Recession-busting Australia heading for the buffers
Why the ‘lucky country’s’ record-breaking period of growth might not last
A crane unloads containers from a ship at the Port Botany Container terminal in Sydney. Photograph: Reuters
Australia has now gone 103 consecutive quarters without a recession, beating the record of 102 quarters of growth set by the Netherlands in the 26 years up to the global financial crisis. But there are clouds on the horizon and the lucky country’s good fortune might be about to run out.
When Donald Horne wrote in 1964 that Australia was a “lucky country”, he meant it as an insult, though it soon came to be used as a feel-good catchall. Horne’s point was Australia succeeded, thanks mainly to abundant resources, despite being poorly governed.

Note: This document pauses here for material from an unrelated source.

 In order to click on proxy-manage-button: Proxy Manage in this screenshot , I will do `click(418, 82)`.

In the late 1970s, Singapore’s prime minister Lee Kuan Yew said Australia was about to become the “poor white trash of Asia”. When the Labor party won power in 1983, the treasurer, and later prime minister, Paul Keating agreed, warning of Australia becoming a “banana republic”.
“By the late 1970s, Australia had become, virtually, a Jurassic Park in economic terms, living behind a high tariff wall,’’ Keating told the Sydney Morning Herald newspaper.

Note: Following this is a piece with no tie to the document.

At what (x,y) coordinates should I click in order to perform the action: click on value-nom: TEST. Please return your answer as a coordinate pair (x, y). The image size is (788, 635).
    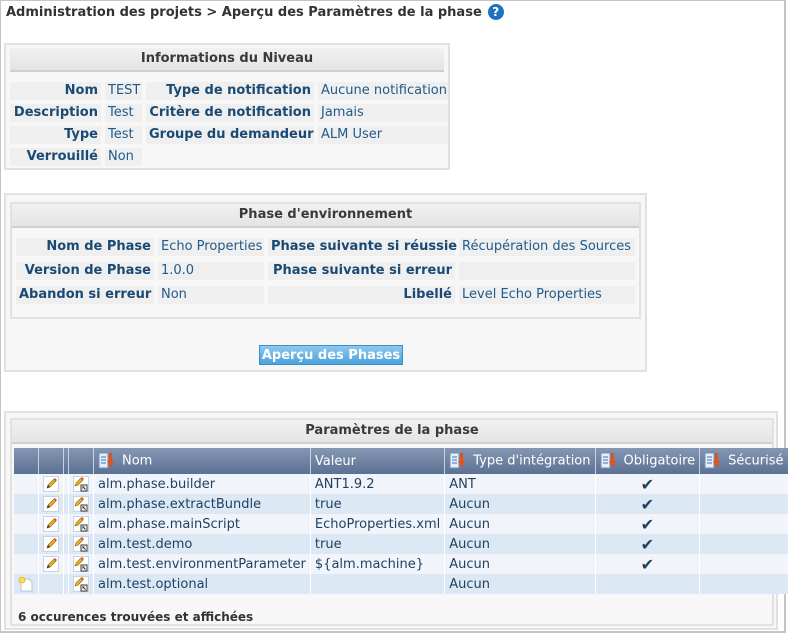
    Looking at the image, I should click on (124, 91).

The economic reforms begun by Keating and prime minister Bob Hawke in the 1980s created the basis for an economy that has been growing since 1991. Those reforms included floating the currency, decentralised wage fixing, independence for the Reserve Bank (Australia’s central bank) and dismantling high import tariffs.
Those reforms were continued by the conservative Liberal-National coalition when Labor lost power in 1996, and by Labor again when it returned to government in 2007 and saw Australia through the Great Financial Crisis without a recession. Prime minister Kevin Rudd and treasurer Wayne Swan immediately announced a $10.4 billion (€6.88 billion) stimulus package when the financial crash took hold, followed by another $42 billion when it became obvious how deep the crisis was.
Australia was the only developed nation not to go into recession during the global financial crisis
They saved the country. Australia was the only developed nation not to go into recession during the global financial crisis but the ignoble response from opposition leaders Malcolm Turnbull and Tony Abbott (who soon replaced him) to the stimulus and borrowing required sowed the seeds for the difficult times the country now faces.
Abbott, with the backing of much of the Murdoch press, was able to paint Labor as spendthrifts splashing money about unnecessarily. Labor barely clung onto power as a minority government after the 2010 election and lost in a landslide in 2013.
Abbott, who was dumped by his own party in an internal coup in 2015, had helped destroy the public’s faith in economic reform.
His successor, Turnbull, saw his government reduced to a one-seat majority in last year’s election, a result that has made him wary of even attempting much economic reform.
Labor, having seen how well Abbott initially did by just saying no to everything, is now copying him and refusing to back the recent budget, much of which was previously Labor policy – such as making school funding fairer to poorer families.
The bipartisan support for economic reform has degenerated to hurler on the ditch sniping which has seen a carbon price come and go, housing become unaffordable to people on average incomes (Sydney’s median house price is now 1.15 million Australian dollars or €770,000) and sensible proposals from one side of politics portrayed as the devil’s work by the other side.
The mining boom which drove much of the prosperity in the last 15 years is slowing as China and India need less of what Australia digs out of the ground, and the dining boom – selling food and drink to Asia’s growing middle class – is not going to replace it any time soon.
Eventually, there has to be a recession. But with unemployment still low at 5.5 per cent, Australia, despite its poor governance, is still the lucky country.